Una de las primeras acciones de la agresión israelí estadounidense contra Irán, hace unos días, fue el bombardeo de una escuela para niñas, en la localidad de Minab.

Ahora conocemos el saldo, de unas 150 niñas asesinadas por bombas o misiles israelíes.

Esto desató una avalancha de condenas en redes sociales, y en especial en Twitter o “X”, perteneciente al multimillonario sudafricano-estadounidense Elon Musk, quizá el hombre más rico del mundo, y ferviente partidario de Donald Trump y de Israel.

Y ocurrió la magia: muchos usuarios en Twitter comenzaron a preguntar a “Grok”, la inteligencia artificial disponible en Twitter, sobre ese bombardeo que mató a más de un centenar de niñas, y Grok, alegremente, adujo que las fotos que aparecían con la escuela bombardeada eran en realidad de un atentado yihadista ocurrido en Kabul (Afganistán) en mayo de 2021, que dejó a más de 80 personas muertas, en su mayoría niñas.

Inmediatamente, medios y militantes de derecha comenzaron a atacar de manera furibunda a los medios de información y personas que habían difundido la noticia, condenado el ataque israelí y reclamado justicia para las niñas iraníes asesinadas. Muchos medios de comunicación (la agencia EFE, el diario español El País, etc.) fueron atacados públicamente por “difundir mentiras”.

Pero era todo verdad.

Periodistas “de verdad” contrastaron información, investigaron, y llegaron a la conclusión de que efectivamente Israel había bombardeado una escuela y asesinado a uns 150 niñas en Irán.

¿Y Grok?

Grok, luego de que se demostrara que lo que había dicho era falso, simplemente reconoció que se había equivocado. Después de que miles habían creído en su (falsa) versión y la habían utilizado para tratar de desacreditar a medios y periodistas.

Hasta un muy conocido periodista radial uruguayo puso en duda (aún lo hace) la noticia del ataque a la escuela iraní. Allá él.

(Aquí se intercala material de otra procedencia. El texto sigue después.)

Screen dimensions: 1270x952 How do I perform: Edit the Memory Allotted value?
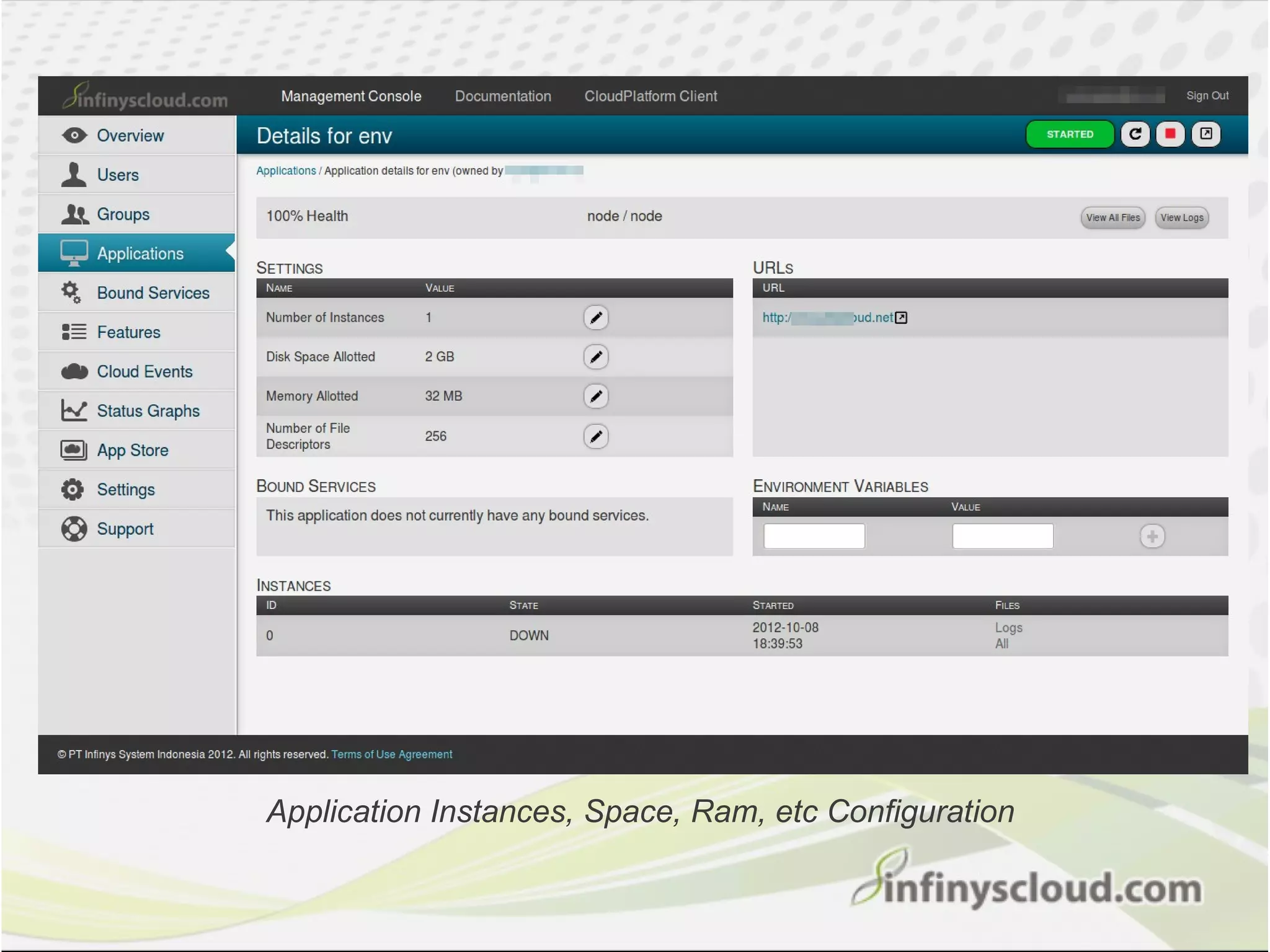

El mensaje que Grok nos da es clarísimo: “no me crean cuando me pregunten algo”.

Porque no sólo en esta ocasión, sino además en muchas anteriores, ha demostrado que está muy, muy lejos de la verdad. Y que sus “verdades” tienen un sesgo y un tufillo político ideológico consistente y permanente.

Si busca la verdad, no confíe en la inteligencia artificial. Y sobre todo, no le crea a Grok. No es confiable.